(Collected data entries)

★ ★ ★ ★ ★ ★ ★

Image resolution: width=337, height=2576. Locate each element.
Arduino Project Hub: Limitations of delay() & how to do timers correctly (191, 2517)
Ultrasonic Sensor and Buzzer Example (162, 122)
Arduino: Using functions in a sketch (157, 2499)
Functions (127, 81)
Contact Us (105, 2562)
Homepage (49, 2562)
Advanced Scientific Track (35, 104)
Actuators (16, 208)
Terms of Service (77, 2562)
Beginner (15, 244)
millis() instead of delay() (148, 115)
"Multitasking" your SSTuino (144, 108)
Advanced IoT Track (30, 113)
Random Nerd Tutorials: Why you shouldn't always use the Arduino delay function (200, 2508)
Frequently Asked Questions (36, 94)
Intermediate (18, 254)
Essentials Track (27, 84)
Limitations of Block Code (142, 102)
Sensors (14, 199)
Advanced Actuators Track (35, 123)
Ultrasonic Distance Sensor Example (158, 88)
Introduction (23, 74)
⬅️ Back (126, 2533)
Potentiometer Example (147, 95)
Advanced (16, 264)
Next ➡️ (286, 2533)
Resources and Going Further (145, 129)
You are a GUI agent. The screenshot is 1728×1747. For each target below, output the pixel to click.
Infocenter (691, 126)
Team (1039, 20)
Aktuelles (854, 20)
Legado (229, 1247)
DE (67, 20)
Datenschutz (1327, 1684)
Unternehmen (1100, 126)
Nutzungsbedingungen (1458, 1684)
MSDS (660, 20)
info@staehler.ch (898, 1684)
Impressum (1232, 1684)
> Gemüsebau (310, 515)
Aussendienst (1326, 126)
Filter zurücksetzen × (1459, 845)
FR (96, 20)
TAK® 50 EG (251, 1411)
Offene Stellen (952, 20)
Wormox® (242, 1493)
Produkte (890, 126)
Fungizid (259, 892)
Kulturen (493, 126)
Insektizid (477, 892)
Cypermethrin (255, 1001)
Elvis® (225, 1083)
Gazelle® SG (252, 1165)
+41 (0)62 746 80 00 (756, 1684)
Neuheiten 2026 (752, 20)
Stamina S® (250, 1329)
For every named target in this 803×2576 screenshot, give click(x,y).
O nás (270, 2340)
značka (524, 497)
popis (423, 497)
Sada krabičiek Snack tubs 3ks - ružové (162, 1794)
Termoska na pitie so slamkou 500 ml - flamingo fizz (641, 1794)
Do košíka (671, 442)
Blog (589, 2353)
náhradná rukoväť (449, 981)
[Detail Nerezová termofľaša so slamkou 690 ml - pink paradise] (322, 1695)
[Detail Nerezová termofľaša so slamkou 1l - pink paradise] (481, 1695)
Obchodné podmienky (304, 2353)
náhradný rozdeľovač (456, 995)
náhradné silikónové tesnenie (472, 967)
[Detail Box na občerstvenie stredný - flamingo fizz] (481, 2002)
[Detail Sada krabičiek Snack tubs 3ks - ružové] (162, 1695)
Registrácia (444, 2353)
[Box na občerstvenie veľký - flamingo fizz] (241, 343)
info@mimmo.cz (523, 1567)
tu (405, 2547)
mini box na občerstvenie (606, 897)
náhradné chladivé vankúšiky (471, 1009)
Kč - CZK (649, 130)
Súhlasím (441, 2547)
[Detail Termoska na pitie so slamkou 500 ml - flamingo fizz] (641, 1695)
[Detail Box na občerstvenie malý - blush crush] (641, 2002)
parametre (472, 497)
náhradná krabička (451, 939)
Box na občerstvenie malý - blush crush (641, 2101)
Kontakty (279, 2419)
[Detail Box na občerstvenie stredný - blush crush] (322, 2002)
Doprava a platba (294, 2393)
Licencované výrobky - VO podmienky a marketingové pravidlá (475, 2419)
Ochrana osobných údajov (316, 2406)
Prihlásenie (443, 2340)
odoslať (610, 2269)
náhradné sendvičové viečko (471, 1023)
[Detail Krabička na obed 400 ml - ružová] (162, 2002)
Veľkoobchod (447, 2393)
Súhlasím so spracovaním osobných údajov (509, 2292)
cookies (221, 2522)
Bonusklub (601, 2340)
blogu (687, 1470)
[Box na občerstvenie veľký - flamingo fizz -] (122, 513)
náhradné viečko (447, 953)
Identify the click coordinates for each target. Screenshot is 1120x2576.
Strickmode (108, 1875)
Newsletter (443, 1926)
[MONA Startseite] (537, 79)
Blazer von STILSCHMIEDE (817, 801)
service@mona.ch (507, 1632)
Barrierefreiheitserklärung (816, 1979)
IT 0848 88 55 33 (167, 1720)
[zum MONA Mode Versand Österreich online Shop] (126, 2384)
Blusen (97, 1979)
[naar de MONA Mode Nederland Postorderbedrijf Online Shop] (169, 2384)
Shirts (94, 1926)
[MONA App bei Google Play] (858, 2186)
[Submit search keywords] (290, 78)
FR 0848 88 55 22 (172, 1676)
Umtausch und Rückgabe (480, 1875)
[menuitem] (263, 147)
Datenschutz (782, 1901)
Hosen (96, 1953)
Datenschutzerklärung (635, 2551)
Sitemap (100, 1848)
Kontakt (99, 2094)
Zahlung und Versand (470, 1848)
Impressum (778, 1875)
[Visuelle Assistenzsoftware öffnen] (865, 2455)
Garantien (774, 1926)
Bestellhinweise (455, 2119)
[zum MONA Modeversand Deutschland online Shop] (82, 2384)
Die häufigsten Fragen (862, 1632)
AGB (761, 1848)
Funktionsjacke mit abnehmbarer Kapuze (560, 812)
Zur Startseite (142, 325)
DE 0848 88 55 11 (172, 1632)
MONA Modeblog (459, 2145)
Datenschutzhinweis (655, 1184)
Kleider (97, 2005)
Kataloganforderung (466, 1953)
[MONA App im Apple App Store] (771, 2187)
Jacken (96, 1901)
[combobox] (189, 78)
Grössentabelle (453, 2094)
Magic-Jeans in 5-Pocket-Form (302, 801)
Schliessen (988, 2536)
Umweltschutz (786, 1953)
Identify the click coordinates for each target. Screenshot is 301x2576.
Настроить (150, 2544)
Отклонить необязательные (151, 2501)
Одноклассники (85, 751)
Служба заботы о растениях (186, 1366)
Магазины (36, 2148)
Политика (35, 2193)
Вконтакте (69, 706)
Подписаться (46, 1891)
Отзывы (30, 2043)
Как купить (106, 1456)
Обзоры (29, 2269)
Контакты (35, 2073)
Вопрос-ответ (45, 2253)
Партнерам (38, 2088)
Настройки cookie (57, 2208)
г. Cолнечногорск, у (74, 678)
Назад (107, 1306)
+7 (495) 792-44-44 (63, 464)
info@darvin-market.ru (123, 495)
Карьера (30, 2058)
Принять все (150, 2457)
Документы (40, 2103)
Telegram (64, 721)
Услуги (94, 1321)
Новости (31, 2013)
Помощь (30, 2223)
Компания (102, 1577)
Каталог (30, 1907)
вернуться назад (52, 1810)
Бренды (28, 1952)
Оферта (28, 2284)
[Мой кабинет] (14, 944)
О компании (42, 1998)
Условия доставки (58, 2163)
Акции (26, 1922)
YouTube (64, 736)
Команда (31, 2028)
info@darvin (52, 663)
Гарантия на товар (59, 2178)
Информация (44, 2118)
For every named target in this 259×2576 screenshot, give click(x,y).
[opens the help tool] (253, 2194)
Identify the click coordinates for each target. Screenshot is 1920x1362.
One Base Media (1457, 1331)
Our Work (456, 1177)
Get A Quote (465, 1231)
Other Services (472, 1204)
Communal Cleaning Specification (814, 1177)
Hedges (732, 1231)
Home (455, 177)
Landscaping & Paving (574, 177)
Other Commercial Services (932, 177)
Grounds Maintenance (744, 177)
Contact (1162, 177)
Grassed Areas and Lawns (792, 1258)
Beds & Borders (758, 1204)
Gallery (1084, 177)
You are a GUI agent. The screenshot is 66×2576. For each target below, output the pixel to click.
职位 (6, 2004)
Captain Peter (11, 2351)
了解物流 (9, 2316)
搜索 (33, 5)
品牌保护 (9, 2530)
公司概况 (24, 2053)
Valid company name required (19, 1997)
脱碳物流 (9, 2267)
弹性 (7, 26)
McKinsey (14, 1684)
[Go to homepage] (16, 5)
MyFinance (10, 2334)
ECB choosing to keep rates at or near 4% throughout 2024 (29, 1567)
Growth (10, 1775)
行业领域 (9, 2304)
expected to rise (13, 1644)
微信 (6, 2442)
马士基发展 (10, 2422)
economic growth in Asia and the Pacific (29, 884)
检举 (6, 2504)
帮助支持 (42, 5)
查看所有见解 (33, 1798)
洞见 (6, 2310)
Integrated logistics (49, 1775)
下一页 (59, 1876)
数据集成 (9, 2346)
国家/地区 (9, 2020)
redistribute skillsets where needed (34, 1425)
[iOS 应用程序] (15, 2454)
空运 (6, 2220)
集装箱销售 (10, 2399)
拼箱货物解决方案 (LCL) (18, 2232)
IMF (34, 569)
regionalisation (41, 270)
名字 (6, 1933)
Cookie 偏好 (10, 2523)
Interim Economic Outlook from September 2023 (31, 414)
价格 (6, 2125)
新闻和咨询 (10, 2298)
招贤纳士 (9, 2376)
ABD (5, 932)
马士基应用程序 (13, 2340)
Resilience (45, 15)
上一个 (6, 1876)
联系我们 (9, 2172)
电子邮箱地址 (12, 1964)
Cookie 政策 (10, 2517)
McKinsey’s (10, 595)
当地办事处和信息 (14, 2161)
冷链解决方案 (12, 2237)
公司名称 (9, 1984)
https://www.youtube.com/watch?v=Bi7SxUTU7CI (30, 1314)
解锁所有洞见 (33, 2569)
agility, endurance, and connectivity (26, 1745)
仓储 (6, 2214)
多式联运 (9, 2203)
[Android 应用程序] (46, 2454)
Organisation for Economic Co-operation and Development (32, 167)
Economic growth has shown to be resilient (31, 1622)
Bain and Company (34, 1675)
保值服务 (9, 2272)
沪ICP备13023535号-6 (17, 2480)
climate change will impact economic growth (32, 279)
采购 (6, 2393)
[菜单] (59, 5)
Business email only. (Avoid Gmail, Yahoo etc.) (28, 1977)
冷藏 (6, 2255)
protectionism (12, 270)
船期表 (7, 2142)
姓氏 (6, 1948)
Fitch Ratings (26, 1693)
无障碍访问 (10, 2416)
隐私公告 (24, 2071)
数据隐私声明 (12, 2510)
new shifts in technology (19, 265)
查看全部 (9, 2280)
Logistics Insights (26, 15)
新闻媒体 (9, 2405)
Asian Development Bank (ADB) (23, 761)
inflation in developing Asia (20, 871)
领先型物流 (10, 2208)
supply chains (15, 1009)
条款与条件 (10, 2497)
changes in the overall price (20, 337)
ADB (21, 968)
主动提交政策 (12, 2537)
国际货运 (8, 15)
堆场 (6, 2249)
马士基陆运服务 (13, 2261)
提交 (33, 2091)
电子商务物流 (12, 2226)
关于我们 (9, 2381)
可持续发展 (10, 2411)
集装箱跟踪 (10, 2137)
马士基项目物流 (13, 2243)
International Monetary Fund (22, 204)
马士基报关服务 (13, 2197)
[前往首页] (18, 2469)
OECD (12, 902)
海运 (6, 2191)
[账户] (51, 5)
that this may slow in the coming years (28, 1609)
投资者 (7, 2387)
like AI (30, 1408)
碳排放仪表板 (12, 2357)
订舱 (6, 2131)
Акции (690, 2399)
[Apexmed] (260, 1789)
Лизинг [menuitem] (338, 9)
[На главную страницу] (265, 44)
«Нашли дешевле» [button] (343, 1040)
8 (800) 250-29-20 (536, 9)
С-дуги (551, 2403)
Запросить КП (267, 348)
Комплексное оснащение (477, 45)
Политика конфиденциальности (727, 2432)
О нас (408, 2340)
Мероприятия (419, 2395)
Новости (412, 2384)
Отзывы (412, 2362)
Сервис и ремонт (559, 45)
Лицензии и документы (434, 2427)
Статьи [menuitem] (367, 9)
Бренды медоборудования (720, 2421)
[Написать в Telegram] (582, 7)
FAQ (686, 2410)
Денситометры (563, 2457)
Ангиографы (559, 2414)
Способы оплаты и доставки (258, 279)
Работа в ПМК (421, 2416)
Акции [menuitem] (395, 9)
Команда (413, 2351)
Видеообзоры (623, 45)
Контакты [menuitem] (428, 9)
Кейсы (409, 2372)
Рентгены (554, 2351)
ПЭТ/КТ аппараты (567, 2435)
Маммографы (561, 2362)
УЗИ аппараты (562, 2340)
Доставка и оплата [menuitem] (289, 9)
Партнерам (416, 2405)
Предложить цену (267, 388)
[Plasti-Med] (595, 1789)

★ ★ ★ ★ ★ ★ ★

• [Task details]:
When the line with "仓储 (6, 2214)" is reached in the data above, start copying there, and copy each line exactly until the line with "领先型物流 (10, 2208)" has been copied; copy nothing else.

• [Reply]:
仓储 (6, 2214)
多式联运 (9, 2203)
[Android 应用程序] (46, 2454)
Organisation for Economic Co-operation and Development (32, 167)
Economic growth has shown to be resilient (31, 1622)
Bain and Company (34, 1675)
保值服务 (9, 2272)
沪ICP备13023535号-6 (17, 2480)
climate change will impact economic growth (32, 279)
采购 (6, 2393)
[菜单] (59, 5)
Business email only. (Avoid Gmail, Yahoo etc.) (28, 1977)
冷藏 (6, 2255)
protectionism (12, 270)
船期表 (7, 2142)
姓氏 (6, 1948)
Fitch Ratings (26, 1693)
无障碍访问 (10, 2416)
隐私公告 (24, 2071)
数据隐私声明 (12, 2510)
new shifts in technology (19, 265)
查看全部 (9, 2280)
Logistics Insights (26, 15)
新闻媒体 (9, 2405)
Asian Development Bank (ADB) (23, 761)
inflation in developing Asia (20, 871)
领先型物流 (10, 2208)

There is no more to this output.